"A coesão territorial não deve, nem pode, ser um exclusivo da Política de Coesão"
28 de abr. de 2021, 15:53
— AO Online
De acordo com nota,
perante outros intervenientes nesta conferência, como a Comissária
Europeia para Coesão e Reformas, Elisa Ferreira, ou a ministra da
Coesão Territorial, Ana Abrunhosa, o antigo presidente do Governo
dos Açores salientou o percurso feito pelo Comité das Regiões
desde a sua criação, pelo Tratado de Maastricht, na defesa da
Política de Coesão, e, em especial, nos últimos anos no âmbito
das discussões sobre o Quadro Financeiro Plurianual 2021-2027.
“Se há algo que o
passado recente prova, é que não podemos dar por garantida a
existência da Política de Coesão.

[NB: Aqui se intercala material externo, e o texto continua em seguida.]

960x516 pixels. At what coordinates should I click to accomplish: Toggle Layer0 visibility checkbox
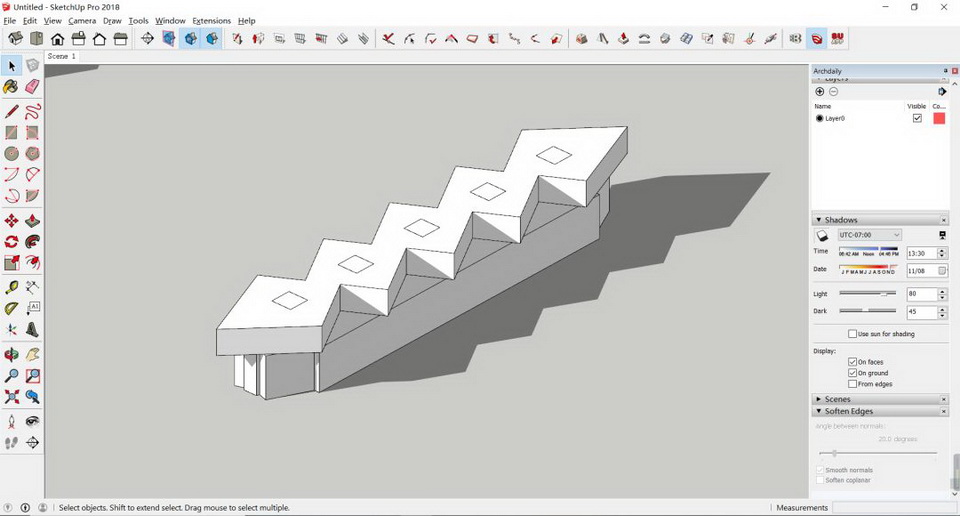click(917, 118)
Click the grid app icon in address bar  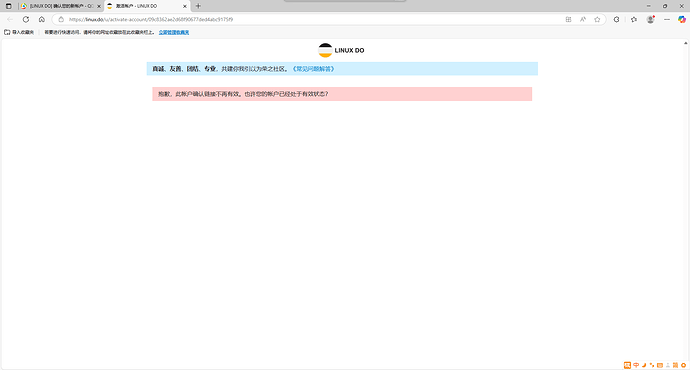pyautogui.click(x=568, y=19)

Ela esteve, e estará, sob
pressão por um conjunto variado de fatores, como a necessidade de
financiar novas prioridades políticas da União Europeia, a sua
relativa adequação para lidar com situações extraordinárias como
a crise financeira ou a pandemia de Covid-19 ou, ainda, as próprias
críticas que, alguns dos seus beneficiários lhe tecem por causa dos
seus programas serem alegadamente demasiado complexos ou
burocráticos, mas é necessária uma postura de vigilância e defesa
pronta e determinada, daquela que constitui a política que pretende
concretizar um dos objetivos fundamentais da União. Isto é, a
coesão social, económica e territorial”, referiu Vasco Cordeiro,
citado na mesma nota.
No que diz respeito
à relação entre a dimensão territorial da Política de Coesão e
outras políticas da União Europeia, Vasco Cordeiro criticou aquilo
que considerou ser absolutamente incompreensível no âmbito, por
exemplo, da nova Política Agrícola Comum.
“A dimensão
territorial não pode ficar enclausurada na Política de Coesão, mas
deve ser transversal às várias políticas da União e isso nem
sempre acontece. Um exemplo recente, é o da exclusão das regiões
da gestão da nova Política Agrícola Comum, nomeadamente, do
segundo pilar relativo ao Desenvolvimento Rural, ao contrário do que
acontecia antes. Isto significa que numa das componentes da PAC, que
mais influência tem nas comunidades rurais, a ter vencimento aquilo
que está em cima da mesa, as regiões da União são excluídas da
gestão dessa política. Isso é um erro”.